(Text block begins)
27 January 2011

. . . cause I built my life around you . . .

So, one more post with tears before I go to bed.

I was teary off and on all day. Umm, on and on all day. Doing chores, driving Julia around to therapy, and cooking, I'd sing the single line -- I've been scared of changing 'cause I built my life around you -- and tears would come without further bidding. The main task of the day was cleaning out my closet and drawers. A task that has been on the list, the bigger list that almost never gets taken care of in the midst of stuff life heart transplants and death. We had talked about a grand clean out, a paring down, a releasing all the useless baggage that we accumulate for years without thought. All the stuff that we collected to live with, not because we liked that stuff for the most part but because we needed some stuff to sit on, to sleep on, to put out stuff in. And some of that stuff we moved from NYC to Bloomington to Indy to Madison. Some of it is still in boxes from the move over three years ago. Further testament to how unnecessary our stuff really is. But now, I have to deal with the stuff and our plan to get rid of it. Alone. And getting rid of stuff puts me that much further from David. But living in a house that is cluttered in a way that We had always talked about changing does not make me comfortable and happy.

Dammed if I do . . . and if I don't. Walking right through the muck of this day, this grief. Walking through without flinching or turning away. That is the work of the day.

And I have gotten rid of most of the clothing that is older than Cheshire!

And so, with all that baggage, I cleaned out my closet and cried. My heart cracked open and wide. I don't know whether I cried more when I sang, "I've been afraid of changing" or when I sang, "cause I built my life around you." Both and each.
(Text block ends)
(Supplied entries begins)
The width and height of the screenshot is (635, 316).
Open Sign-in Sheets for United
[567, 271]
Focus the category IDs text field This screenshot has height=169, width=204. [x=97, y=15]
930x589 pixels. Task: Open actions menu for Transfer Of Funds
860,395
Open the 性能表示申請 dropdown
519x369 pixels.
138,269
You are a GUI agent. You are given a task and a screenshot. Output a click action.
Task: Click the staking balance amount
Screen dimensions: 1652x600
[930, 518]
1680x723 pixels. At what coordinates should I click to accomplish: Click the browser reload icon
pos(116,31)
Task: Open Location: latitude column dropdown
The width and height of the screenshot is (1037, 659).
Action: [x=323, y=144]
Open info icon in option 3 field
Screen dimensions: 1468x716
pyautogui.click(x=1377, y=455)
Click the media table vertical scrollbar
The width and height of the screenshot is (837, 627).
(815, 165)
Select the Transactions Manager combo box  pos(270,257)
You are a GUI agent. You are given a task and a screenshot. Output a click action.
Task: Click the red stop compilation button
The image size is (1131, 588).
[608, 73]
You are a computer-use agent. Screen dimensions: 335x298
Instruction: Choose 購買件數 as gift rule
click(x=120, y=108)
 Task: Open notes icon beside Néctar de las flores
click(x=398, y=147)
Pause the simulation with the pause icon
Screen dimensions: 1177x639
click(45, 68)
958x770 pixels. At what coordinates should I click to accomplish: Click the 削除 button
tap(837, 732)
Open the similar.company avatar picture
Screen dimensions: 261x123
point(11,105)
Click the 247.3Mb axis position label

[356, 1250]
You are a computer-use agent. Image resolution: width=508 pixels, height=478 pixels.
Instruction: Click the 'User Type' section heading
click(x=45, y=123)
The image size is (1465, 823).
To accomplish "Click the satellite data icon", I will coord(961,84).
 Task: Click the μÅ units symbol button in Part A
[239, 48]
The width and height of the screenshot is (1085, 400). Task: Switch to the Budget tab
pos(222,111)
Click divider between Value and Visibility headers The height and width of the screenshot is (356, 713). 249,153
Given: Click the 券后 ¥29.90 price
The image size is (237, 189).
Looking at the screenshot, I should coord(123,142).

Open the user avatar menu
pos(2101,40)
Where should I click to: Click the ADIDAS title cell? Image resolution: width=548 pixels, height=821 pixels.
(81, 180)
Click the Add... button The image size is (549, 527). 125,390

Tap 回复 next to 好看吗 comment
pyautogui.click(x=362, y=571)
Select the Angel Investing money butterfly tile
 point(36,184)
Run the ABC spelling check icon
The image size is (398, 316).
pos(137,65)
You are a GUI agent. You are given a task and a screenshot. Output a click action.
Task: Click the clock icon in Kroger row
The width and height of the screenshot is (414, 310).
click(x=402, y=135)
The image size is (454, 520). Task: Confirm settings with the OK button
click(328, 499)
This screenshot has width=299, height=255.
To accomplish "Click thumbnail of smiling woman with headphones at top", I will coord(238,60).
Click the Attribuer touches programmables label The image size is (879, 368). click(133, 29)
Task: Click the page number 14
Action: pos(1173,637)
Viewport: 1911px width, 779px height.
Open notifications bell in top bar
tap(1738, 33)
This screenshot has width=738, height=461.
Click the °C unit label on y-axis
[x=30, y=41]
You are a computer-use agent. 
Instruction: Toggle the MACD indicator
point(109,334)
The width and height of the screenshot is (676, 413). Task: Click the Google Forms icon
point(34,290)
(Supplied entries ends)
What this task involves |
In the journal entry dated 27 January 2011, which places does the writer name as stops that some of the household stuff was moved through? List them in the order they appear.

Exercise solution |
NYC, Bloomington, Indy, Madison